Her evolution in the studio in recent years is key to understanding her current work. “My beginnings were much more narrative, making ceramics a bridge between the story of the experience that drew my interest in the work to be done and the construction of the object that symbolised it. But recently, little by little and very organically, the works are becoming more abstract. The freedom I gained over the years means that I now put plasticity before the concept.” Two factors that don’t necessarily conflict with utility, since, according to her, “utility shouldn’t be at odds with art.” Quite the contrary: “That’s the way to make art part of our daily life. As the architect and textile master William Morris said: ‘Have nothing in your houses that you do not know to be useful or believe to be beautiful’.”
Good times for ceramics
But where does Lusesita find the inspiration for such personal work? “Almost everywhere. It’s something very instinctive. What helps me most to get inspired is being connected to myself. On the other hand, an artist is always absorbing to what is going on around them at any given time.” Traveling and discovering new stimuli, visiting museums, listening to music, and nature are sources of inspiration for this artist, an admirer of names such as Rosa Loy, Tal R, Philip Guston, Kiki Smith, Alexander Calder, and Sergio Mora, whose work leaves no one indifferent. “I’ve sold pieces to very different people who, for whatever reasons, connected with my creations. What I see is that either you like my work very much, or you don’t like it at all. There is no middle ground.” (laughs)
While her beginnings in the world of ceramics weren’t easy, more and more people want to get their hands on a piece by Lusesita. A good example of this are her collaborations with other disciplines, such as fashion, the hospitality trade, or decoration. “Seeing your own work through the eyes of other people and from the viewpoint of other disciplines is very enriching,” she says. One of her latest projects has been the book Taller de cerámica con Lusesita (Gustavo Gili), which was initially aimed at children but is equally recommended for anyone who wants to get into the world of ceramics. “I really enjoyed collaborating with Las Coleccionistas, the photographers, who I’ve known and admired for years, and with the whole publishing house team.
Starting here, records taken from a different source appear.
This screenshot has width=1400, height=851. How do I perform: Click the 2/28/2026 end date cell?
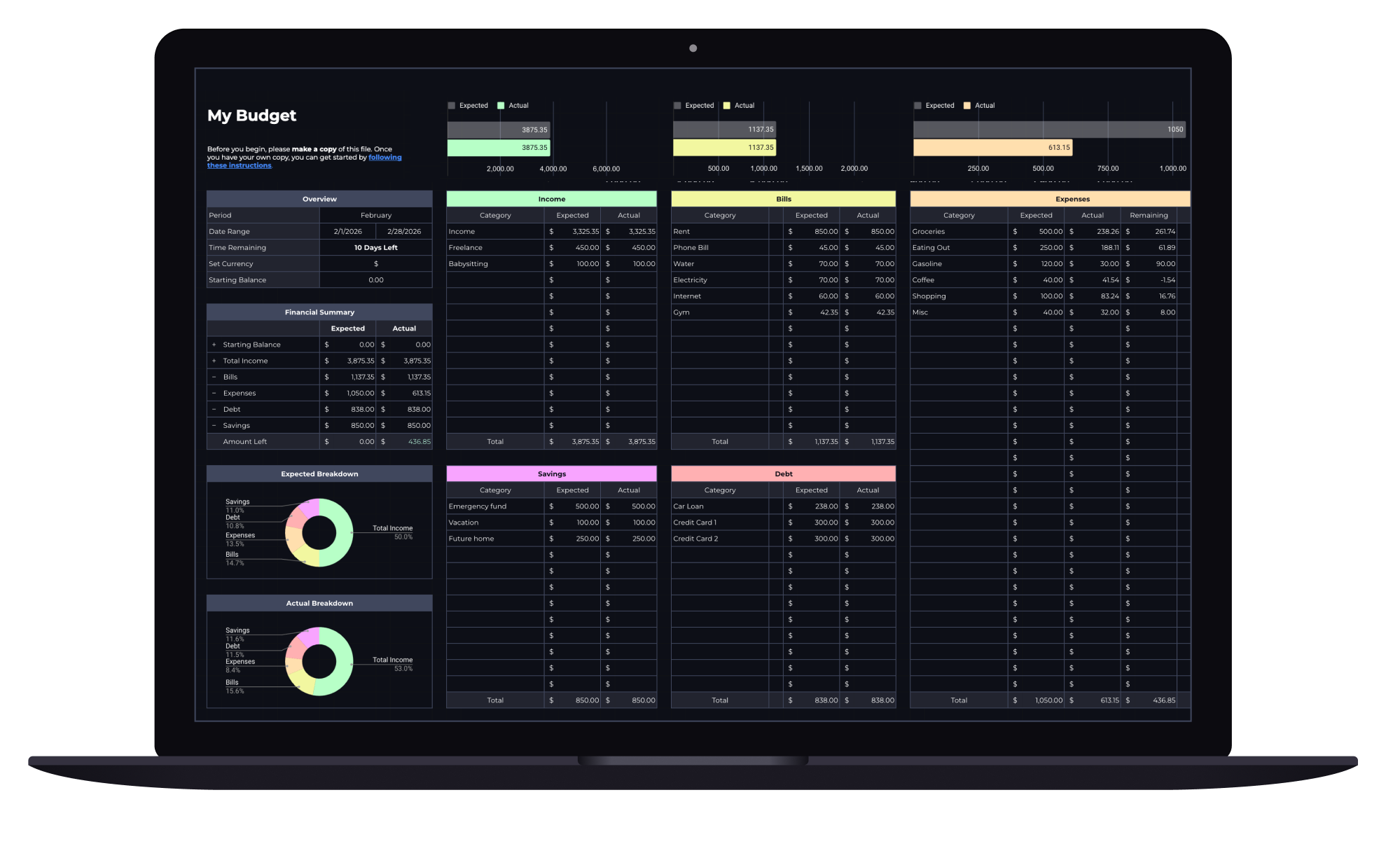pos(404,231)
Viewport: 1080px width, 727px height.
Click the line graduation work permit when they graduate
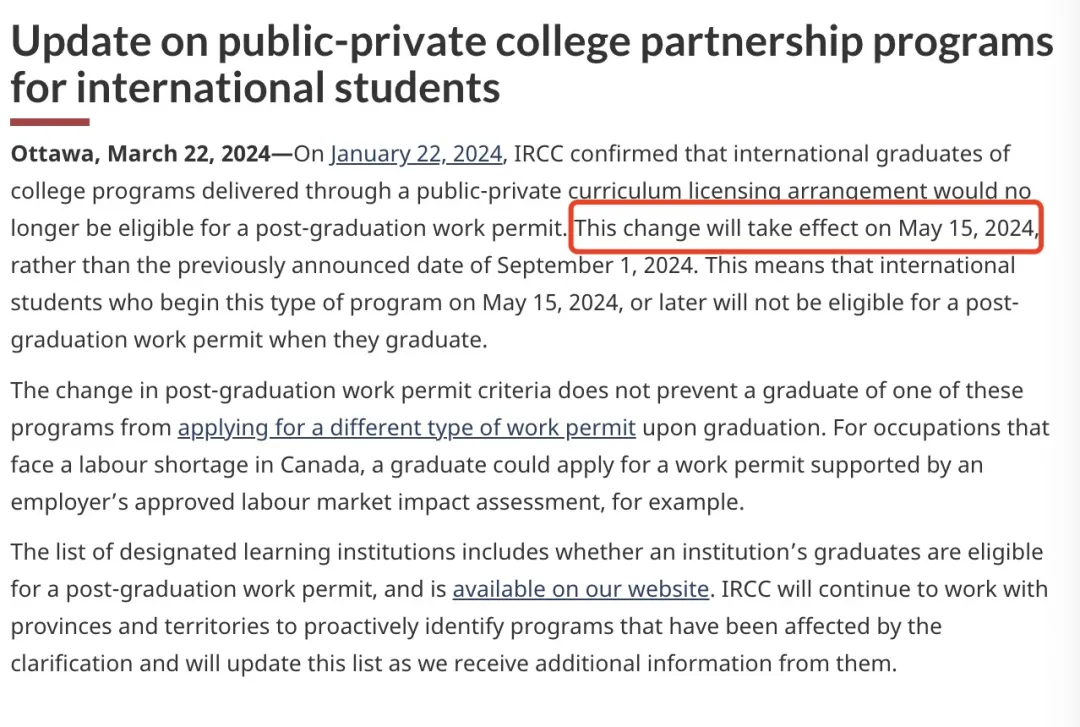coord(249,340)
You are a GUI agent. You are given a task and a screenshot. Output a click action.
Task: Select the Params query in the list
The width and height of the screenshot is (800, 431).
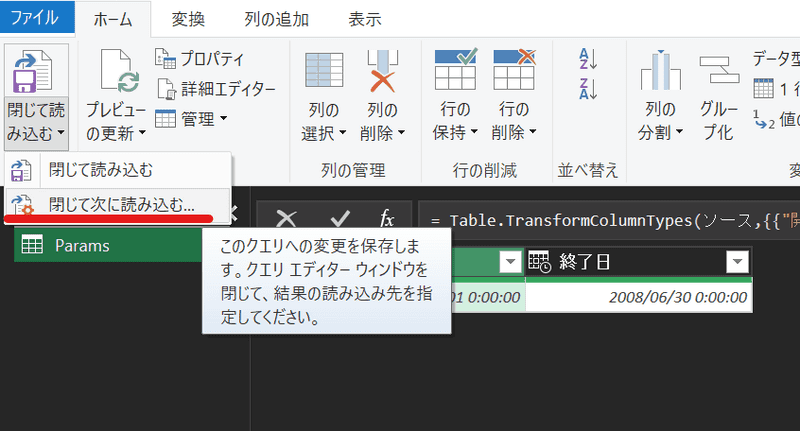click(82, 246)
Listening to other points of view always helps to make good decisions.” The publication of this book has led to other projects, such as her recent collaboration with clothing brand Bobo Choses, as well as other plans she cannot reveal just yet.
Because Lusesita doesn’t stop. She combines her daily work, her collaborations, and exhibitions with workshops that she gives to the people who want to give free rein to their imagination through clay, both adults and children. “I believe that working with our hands humanises us, it’s a magic thing I encourage everyone to practice.” And last, but not least: “A unique piece will always have a different vibe than a mass-produced one.”